Non-Integer Moments and Distributions

9 minute read


The Moment Problem

In probability theory, a rigorous definition of expectation is followed almost immediately by a proof of the law of the unconscious statistician; following that, one is shown the definition of moments. One encounters integer moments throughout probability and statistics, while non-integer moments are substantially rarer. A natural question that arises is whether a distribution is characterized by its integer moments. That is, given a sequence of real numbers $\{\mu_j\} _{j=1}^\infty$, is there (at most) one distribution $F$ with $\mu_p = \int x^p \, \mathrm{d}F$? This question is called a moment problem.
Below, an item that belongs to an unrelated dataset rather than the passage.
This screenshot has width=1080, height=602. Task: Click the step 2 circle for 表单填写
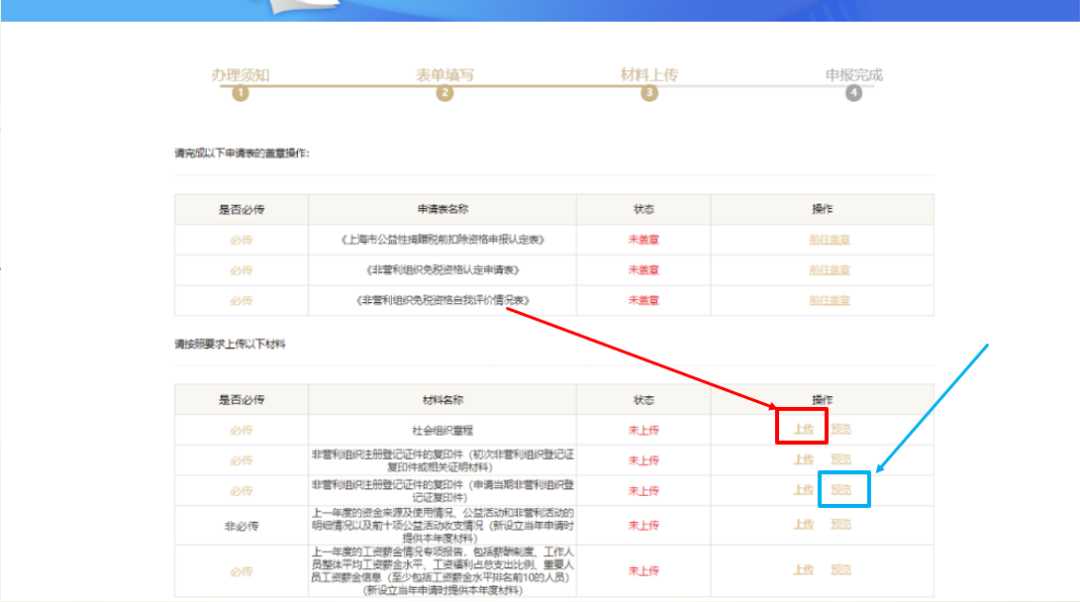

One learns by example that the answer is no, in general. Work on the moment problem reaches back to Stieltjes in 1894 (who himself invented the term moment), with precursors in Chebyshev and Markov.1 Using the theory of continued fractions, Stieltjes himself solved the moment problem for distributions supported on $(0, \infty)$, ultimately showing that it relied on the positivity of the determinants of what we now call Hankel matrices built up from the prescribed moments (in the days before measure theory, Stieltjes’ moments were defined by what we know today as Riemann-Stieltjes integrals). The standard counterexample came in 1963, when Chris Heyde asked about the moment problem for “commonly used distributions in statistics” and presented the famous log-normal family:2

Example 1: Let $\mu \in \R$ and $\sigma^2 > 0$. If $X$ is a $\text{Lognormal}(\mu, \sigma^2)$ random variable — that is, if $X$ has density $f(x) = \frac{1}{\sqrt{2\pi}\sigma x} \exp\left(-\frac{(\log(x) - \mu)^2}{2\sigma^2}\right)$ for $x \in \R$ — then for all $\varepsilon \in [-1,1]$, the function $f \cdot (1 + \varepsilon \cdot \sin(2\pi \log{x}))$ is also a density with the same moments as $X$.

According to Stoyanov3, Stieltjes himself showed this for the $\text{Lognormal}(0, 1)$ case in the same 1894 paper as his “moment” introduction (in a non-probabilistic context, of course), so Heyde’s example was apparently something of a rediscovery. Durrett4 gives us another example:

Example 2: Let $\lambda \in (0,1)$. If $X$ has density $f(x) = \left(\int \exp(-|x|^\lambda) \, \mathrm{d}x \right)^{-1} \exp\left(-|x|^{\lambda}\right)$ for $x \in \R$, then for all $\varepsilon \in [-1,1]$, the function $f \cdot (1 + \varepsilon \cdot \sin( \tan(\lambda \pi /2) \cdot |x|^\lambda \cdot \mathrm{sgn}(x)))$ is also a density with the same moments as $X$.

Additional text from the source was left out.